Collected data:
------------------------------------------------------------

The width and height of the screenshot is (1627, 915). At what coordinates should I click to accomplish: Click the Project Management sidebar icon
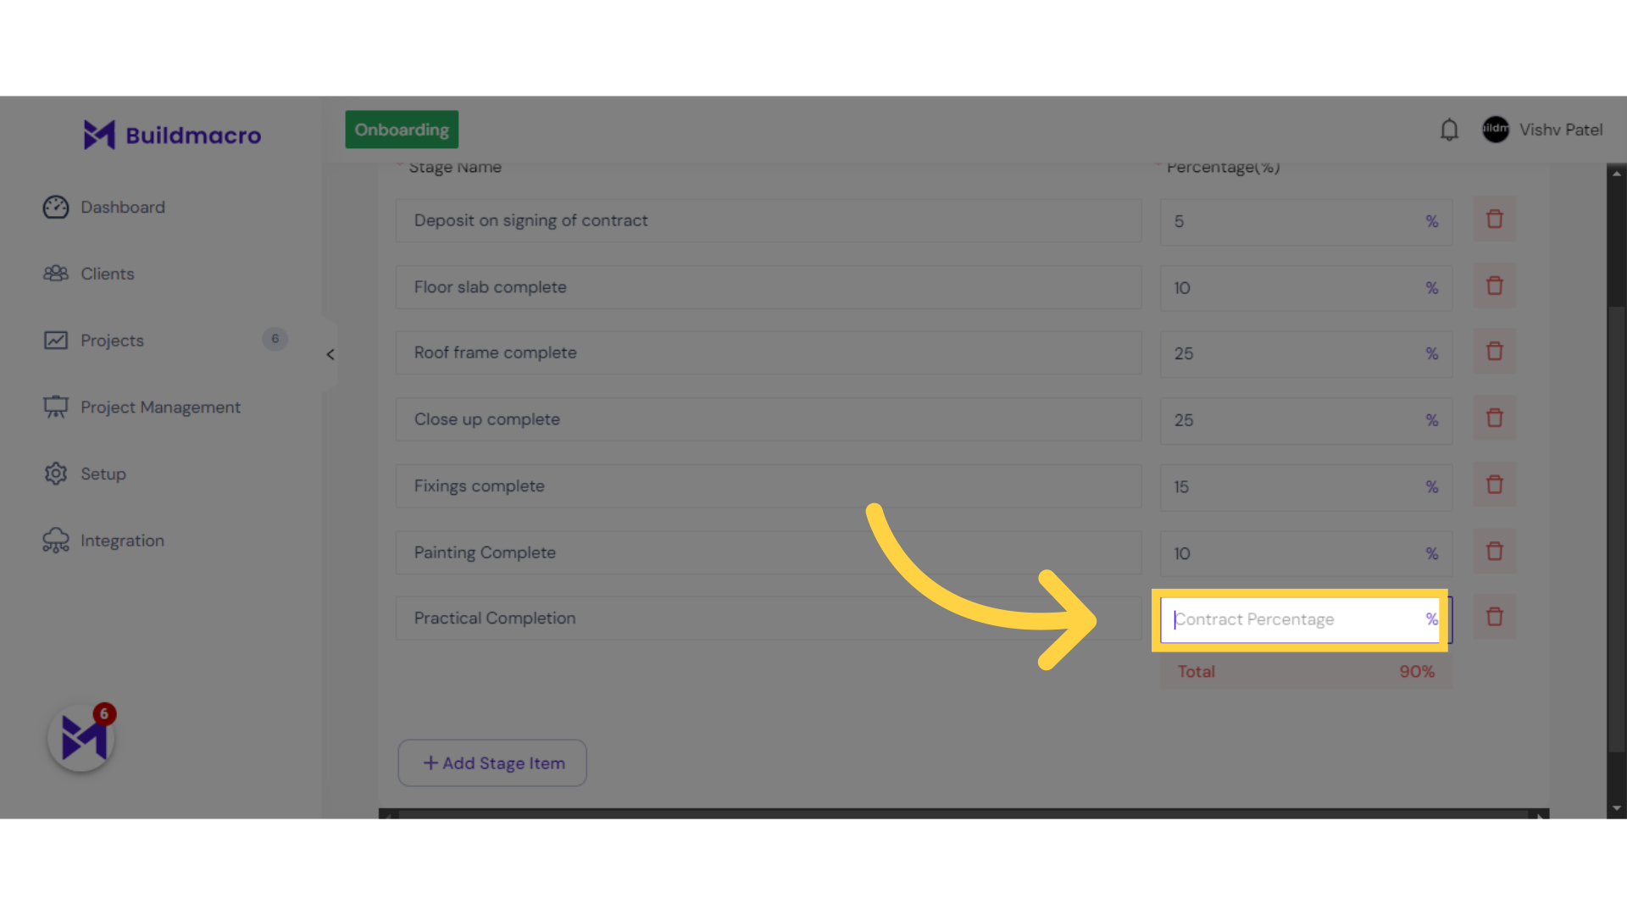(x=56, y=406)
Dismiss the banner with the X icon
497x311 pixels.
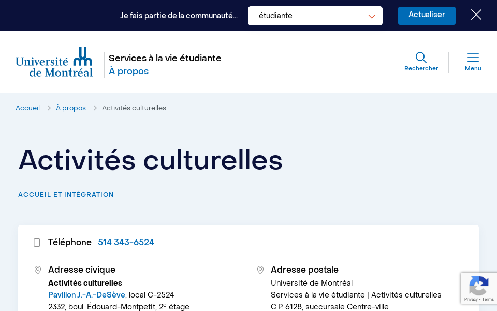coord(476,15)
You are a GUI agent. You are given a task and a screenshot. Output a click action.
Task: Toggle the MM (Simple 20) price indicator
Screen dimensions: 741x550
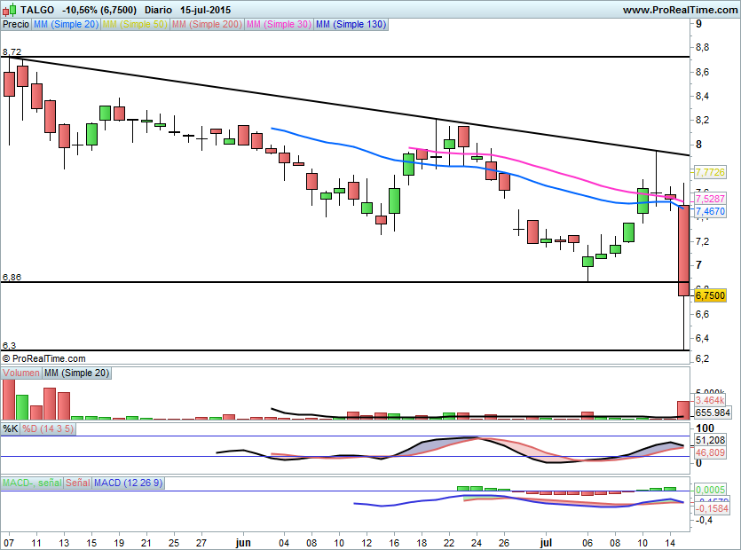point(66,25)

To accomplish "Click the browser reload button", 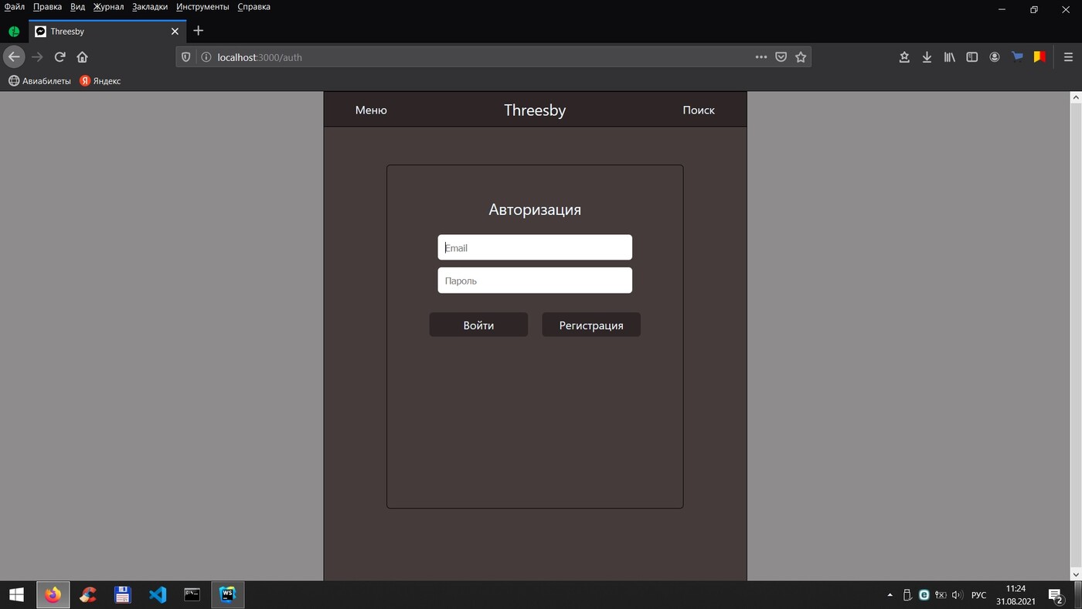I will click(x=60, y=57).
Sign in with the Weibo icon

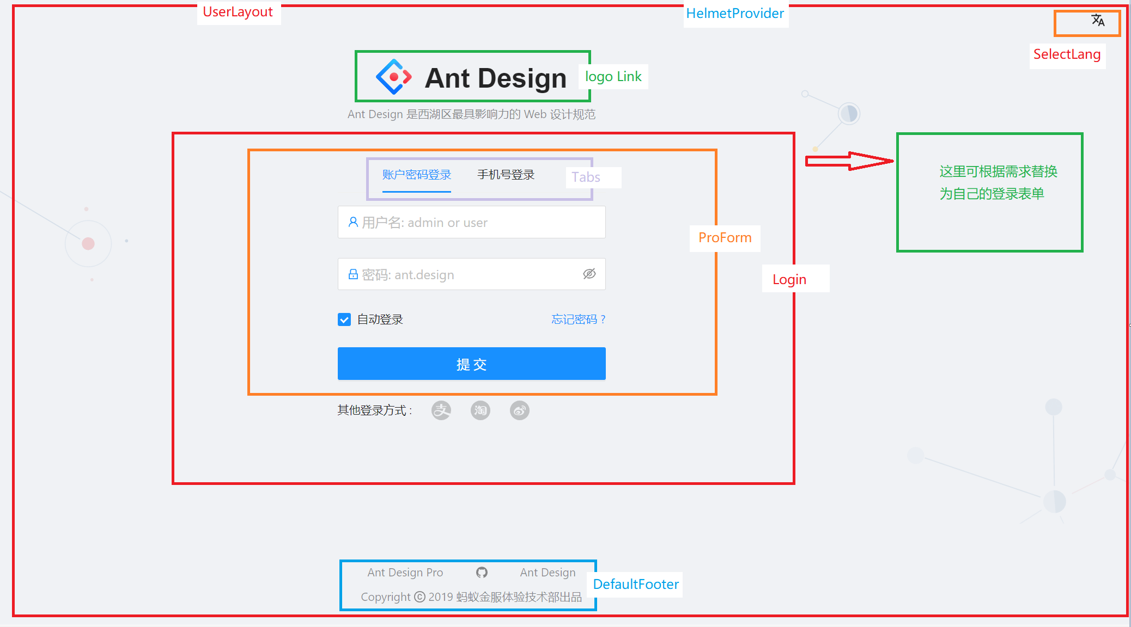click(x=520, y=410)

------------------------------------------------------------

=== Your assignment ===
Leave the pictures out and repeat exactly the lines from the beginning of the records to the line bearing "You are a GUI", both ends counted.

=== The completed task ===
The width and height of the screenshot is (1627, 915). At what coordinates should I click to accomplish: Click the Project Management sidebar icon
(x=56, y=406)
Dismiss the banner with the X icon
497x311 pixels.
coord(476,15)
You are a GUI agent. You are given a task and a screenshot. Output a click action.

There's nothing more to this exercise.